The QBIC project in IBM Almaden Research Center in San Jose, CA, is conducting a theoretical, experimental, and prototyping study of the problem of querying large still image databases efficiently based on image content. Since the problem is difficult, we aim to discover general principles, but at the same time we aim to identify target application(s) for which we will prototype concrete pilot systems. We developed a number of algorithms that allow the user to search based on color, texture, and shape. The search can be focused on either image objects (areas previously outlined by the user) or on the whole images. The search argument can be an object from a particular image, or user selected patterns of color, texture or shape selected from suitable "pickers", or any weighted combination of these patterns. In case of color search, the system also allows for the search for images with desired color distribution (i.e. approximately 50 % red, 20 % blue, 10 % white, where the above colors are selected from a color picker) etc. The querying is done through a graphical user interface. The output is given as a set of images sorted by similarity to the desired pattern, where the user selects the maximal number of images to be shown (retrieved) i.e. "give me the 20 best matches". Our system runs in an AIX environment on RS/6000 with X/Motif based graphical user interface, and we are experimenting with a database of approximately 1000 natural images containing a variety of motifs and approximately 1000 user outlined objects. We measured the retrieval performance using variations of normalized precision and recall. The results of initial experimentation are very encouraging.

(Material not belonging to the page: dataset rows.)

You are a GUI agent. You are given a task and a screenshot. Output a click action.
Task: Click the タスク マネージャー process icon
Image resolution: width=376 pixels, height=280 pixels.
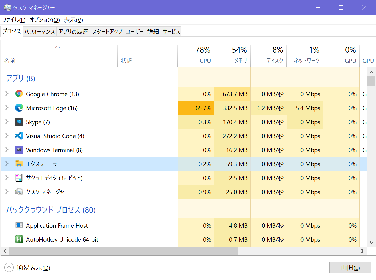pos(19,192)
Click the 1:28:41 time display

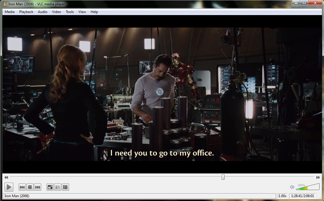pos(296,196)

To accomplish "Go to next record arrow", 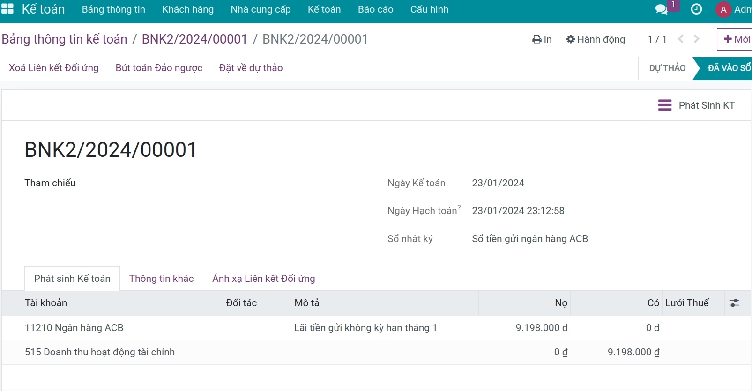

Host:           Yangsheng Xu (xu@cs.cmu.edu)
Appointment:    Lalit Katragadda (lalit@cs.cmu.edu)

Biography

Dragutin Petkovic received his B.S.E.E. and M.S.Sc. degrees from the University of Belgrade in 1976 and 1979, respectively, and his Ph.D. degree in Electrical Engineering from University of California, Irvine in 1983. His thesis work was in automated detection of lung nodules from chest radiographs. From 1978 to 1981 he worked as a research engineer in Institute "Boris Kidric", Vinca, Yugoslavia. In 1983 he joined IBM Almaden Research Center, San Jose, CA, where he currently manages the Advanced Algorithms, Architectures and Applications Department. His research interests include image analysis and pattern recognition applied to industrial, commercial and biomedical problems, content based search, large image and multimedia databases, image processing VLSI architectures, and advanced user interfaces. He is also associate editor of International Journal of Machine Vision and Applications (Springer-Verlag) and upcoming IEEE Multimedia Magazine.